Enregistré à la Présidence du Sénat le 14 octobre 2009

RAPPORT

FAIT

au nom de la commission des affaires sociales (1) sur la proposition de loi , ADOPTÉE PAR L'ASSEMBLÉE NATIONALE, relative aux recherches sur la personne ,

Par Mme Marie-Thérèse HERMANGE,

Sénateur

(1) Cette commission est composée de : Mme Muguette Dini , présidente ; Mme Isabelle Debré, M. Gilbert Barbier, Mme Annie David, M. Gérard Dériot, Mmes Annie Jarraud-Vergnolle, Raymonde Le Texier, Catherine Procaccia, M. Jean-Marie Vanlerenberghe , vice-présidents ; MM. Nicolas About, François Autain, Paul Blanc, Jean-Marc Juilhard, Mmes Gisèle Printz, Patricia Schillinger , secrétaires ; M. Alain Vasselle, rapporteur général ; Mmes Jacqueline Alquier, Brigitte Bout, Claire-Lise Campion, MM. Jean-Pierre Cantegrit, Bernard Cazeau, Mme Jacqueline Chevé, M. Yves Daudigny, Mme Christiane Demontès, M. Jean Desessard, Mme Sylvie Desmarescaux, M. Guy Fischer, Mme Samia Ghali, MM. Bruno Gilles, Jacques Gillot, Adrien Giraud, Mme Colette Giudicelli, MM. Jean-Pierre Godefroy, Alain Gournac, Mmes Sylvie Goy-Chavent, Françoise Henneron, Marie-Thérèse Hermange, Gélita Hoarau, M. Claude Jeannerot, Mme Christiane Kammermann, MM. Marc Laménie, Serge Larcher, André Lardeux, Dominique Leclerc, Jacky Le Menn, Jean-François Mayet, Alain Milon, Mmes Isabelle Pasquet, Anne-Marie Payet, M. Louis Pinton, Mmes Janine Rozier, Michèle San Vicente-Baudrin, MM. René Teulade, François Vendasi, René Vestri, André Villiers.

Voir le(s) numéro(s) :

Assemblée nationale ( 13 ème législ.) :

1372 , 1377 et T.A. 229

Sénat :

177 rect (2008-2009) et 35 (2009-2010)

AVANT-PROPOS

Mesdames, Messieurs,

Le principe de l'inviolabilité de la vie humaine emporte une double conséquence : l'indisponibilité du corps humain et l'impossibilité d'autoriser autrui à porter atteinte à sa vie 1 ( * ) . En conséquence, tout acte de recherche médicale non directement destiné à soigner un malade était considéré avant la « loi Huriet-Sérusclat » du 20 décembre 1988 2 ( * ) , comme illicite et susceptible d'entraîner, pour le chercheur, une condamnation pour coups et blessures ou administration de substances nuisibles.

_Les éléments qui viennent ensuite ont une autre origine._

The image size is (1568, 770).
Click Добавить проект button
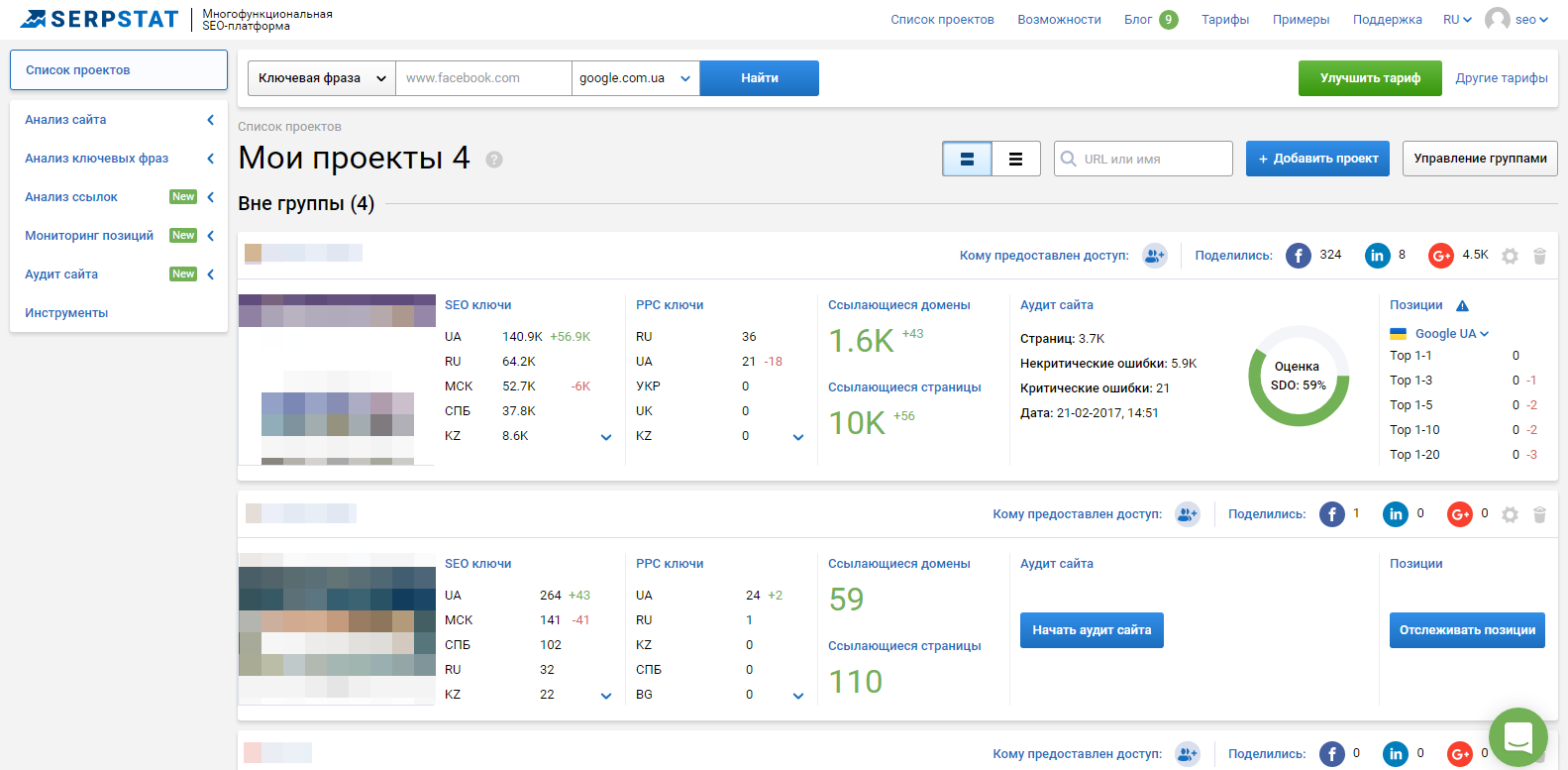pos(1317,159)
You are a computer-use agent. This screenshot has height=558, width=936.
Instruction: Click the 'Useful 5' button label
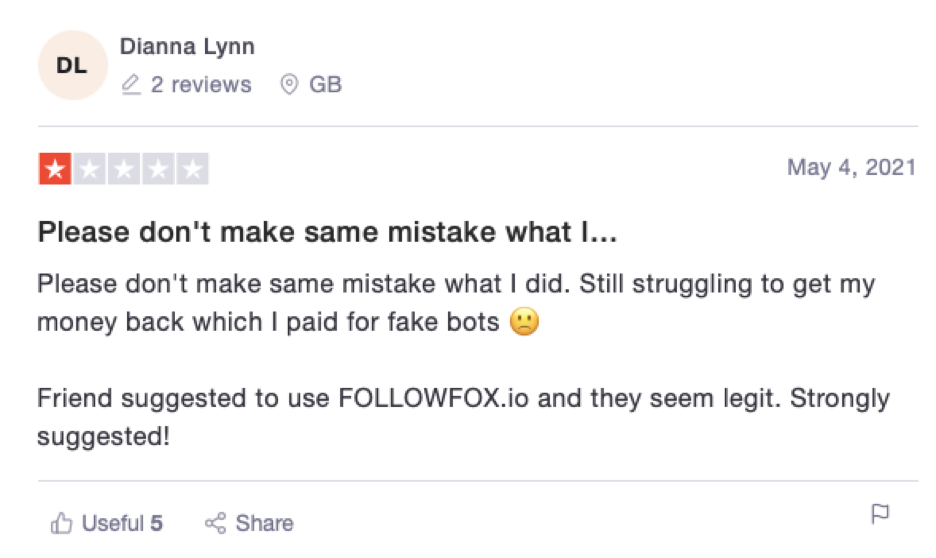[x=122, y=523]
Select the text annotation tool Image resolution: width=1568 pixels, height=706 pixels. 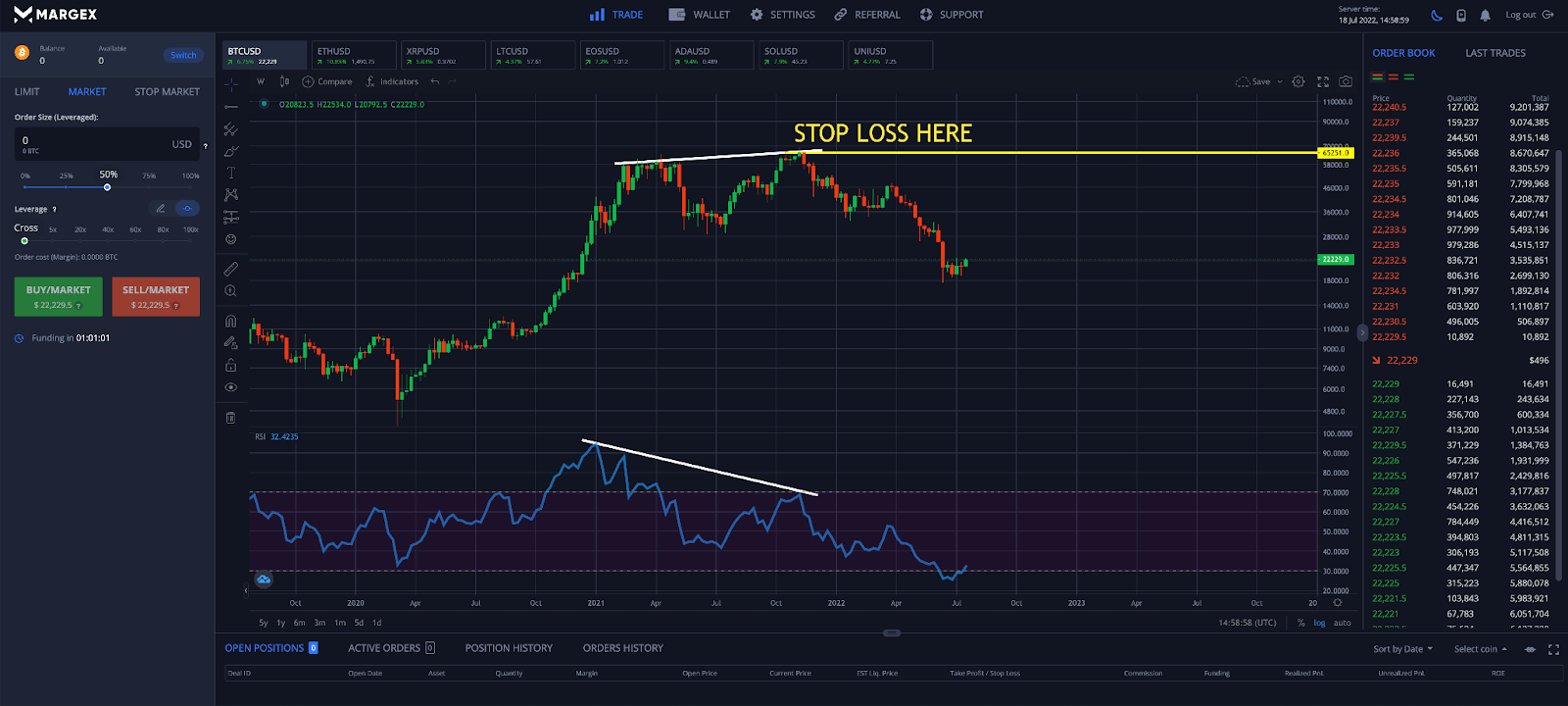(231, 173)
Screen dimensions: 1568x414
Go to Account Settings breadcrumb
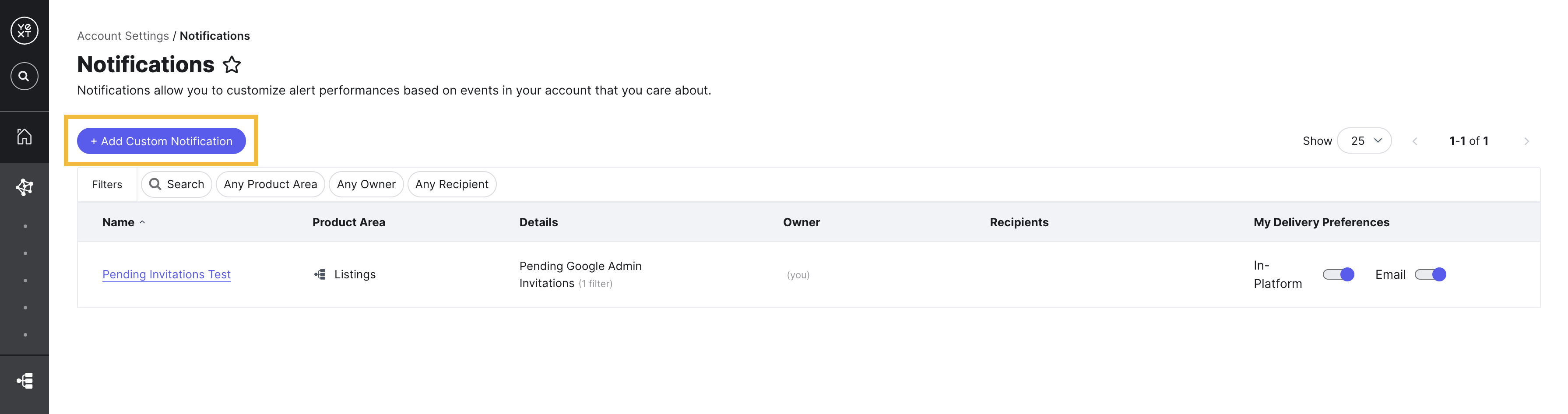[x=123, y=36]
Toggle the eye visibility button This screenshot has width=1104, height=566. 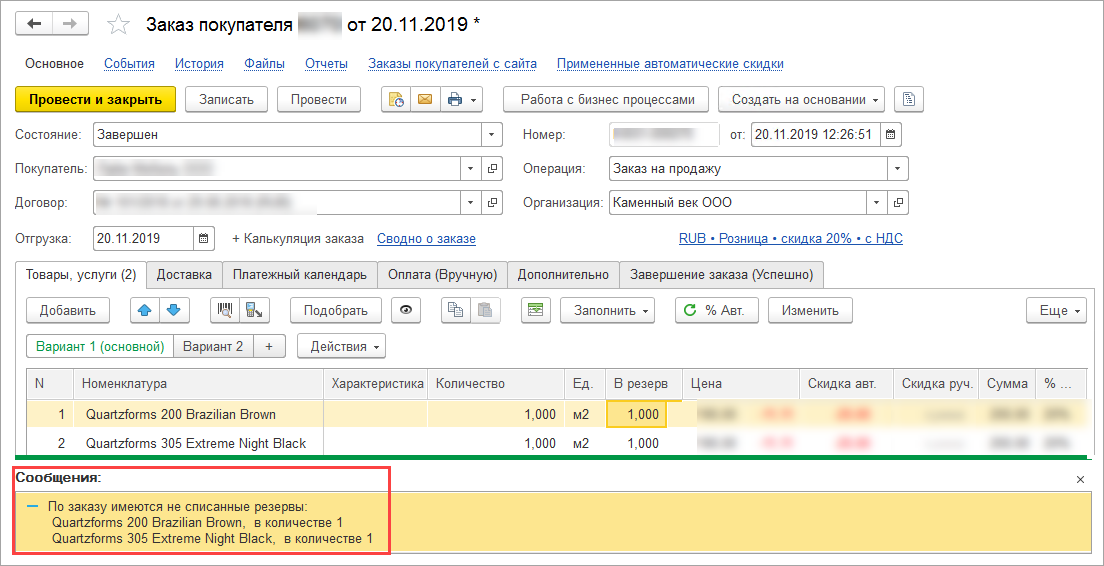coord(405,310)
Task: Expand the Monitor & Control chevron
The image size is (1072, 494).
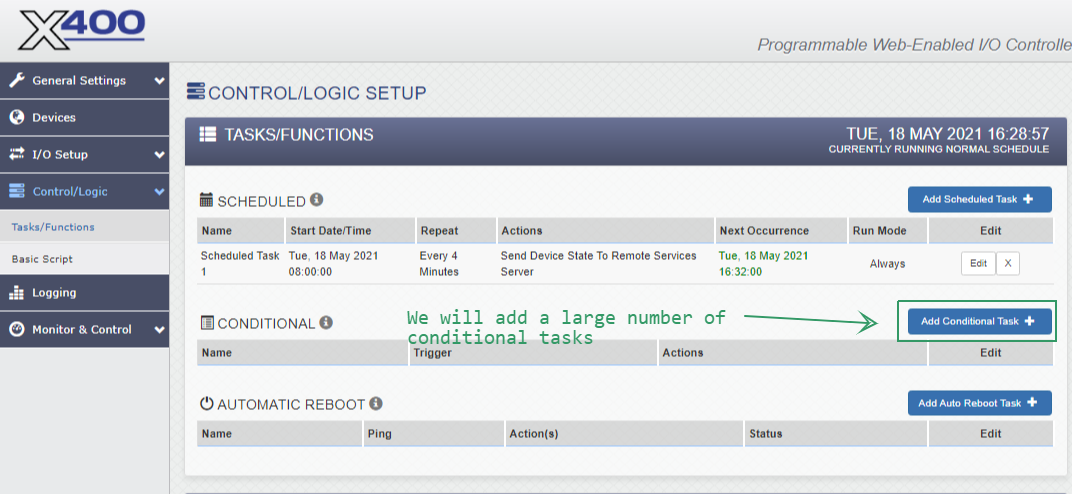Action: pos(159,329)
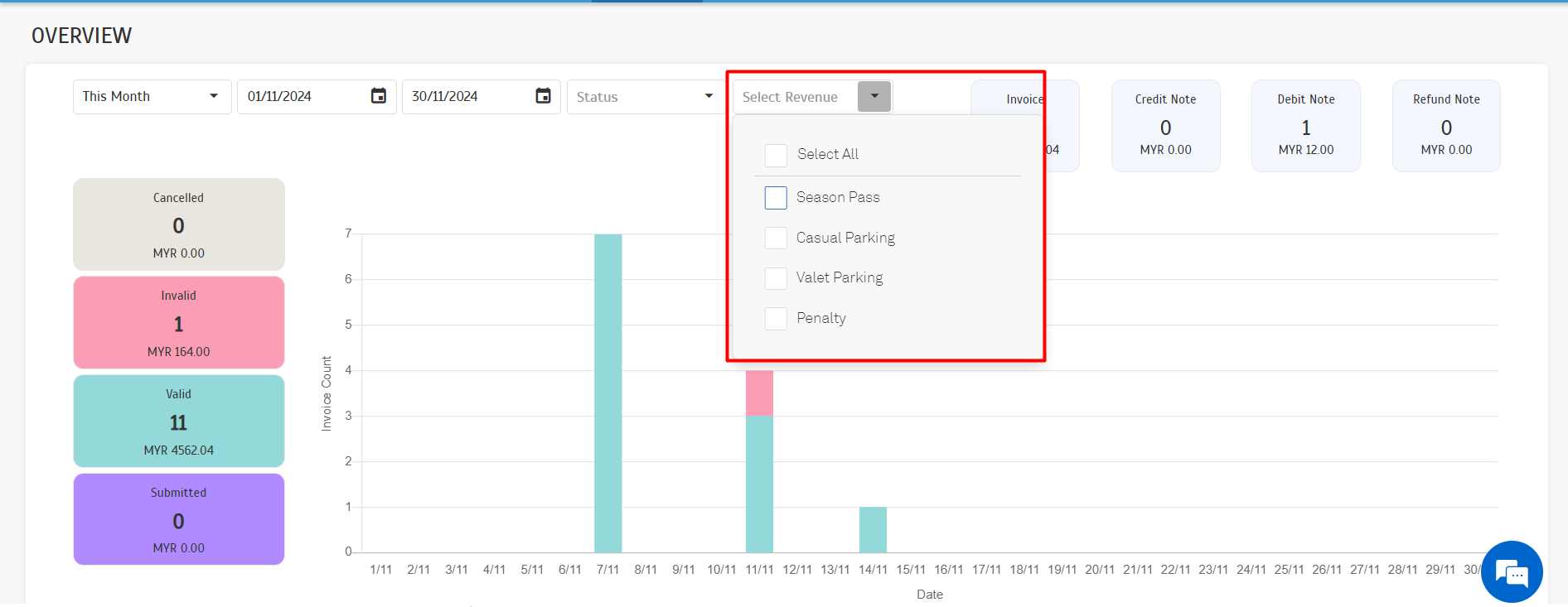Click the 7/11 bar in the chart
The image size is (1568, 607).
click(x=607, y=393)
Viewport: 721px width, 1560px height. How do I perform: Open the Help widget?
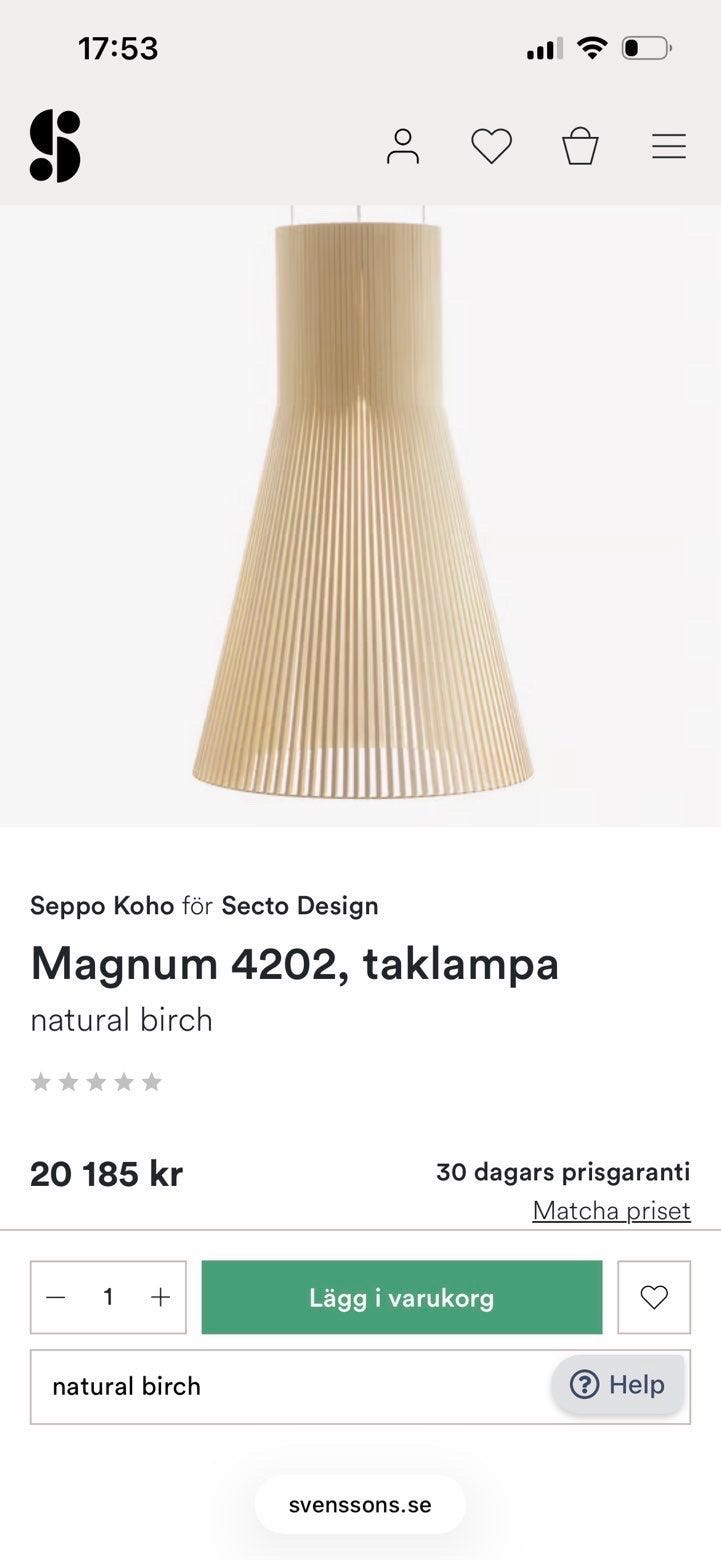[617, 1384]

Or, dans le même temps, la sécurité des personnes imposait de subordonner la mise sur le marché d'un médicament à un examen préalable scientifique approfondi, impliquant nécessairement des essais sur l'homme.

Cette exigence est consacrée de longue date par le droit européen. La convention du 22 juillet 1964 relative à l'élaboration d'une pharmacopée européenne, élaborée sous l'égide du Conseil de l'Europe, a en effet marqué l'amorce du rapprochement des législations nationales sur le médicament afin de parvenir à un même degré de rigueur et donc de qualité. Parallèlement, des normes de droit communautaire ont été élaborées afin de garantir une distribution du médicament conforme aux règles du marché commun. La directive du 26 janvier 1965 et surtout celle du 20 mai 1975, qui l'a complétée et amplifiée, ont imposé des essais cliniques sur des volontaire sains (essais dits de phase I destinés à déterminer les effets d'un médicament sur l'organisme humain ainsi que ses éventuels effets nocifs), dans le cadre des procédures européennes d'autorisations de mise sur le marché (AMM) 3 ( * ) . Un contrôle renforcé a dès lors été mis en oeuvre pour assurer la conformité au cadre légal international des AMM des médicaments en France, grâce à la création de la commission d'autorisation de mise sur le marché des médicaments créée en 1978 4 ( * ) .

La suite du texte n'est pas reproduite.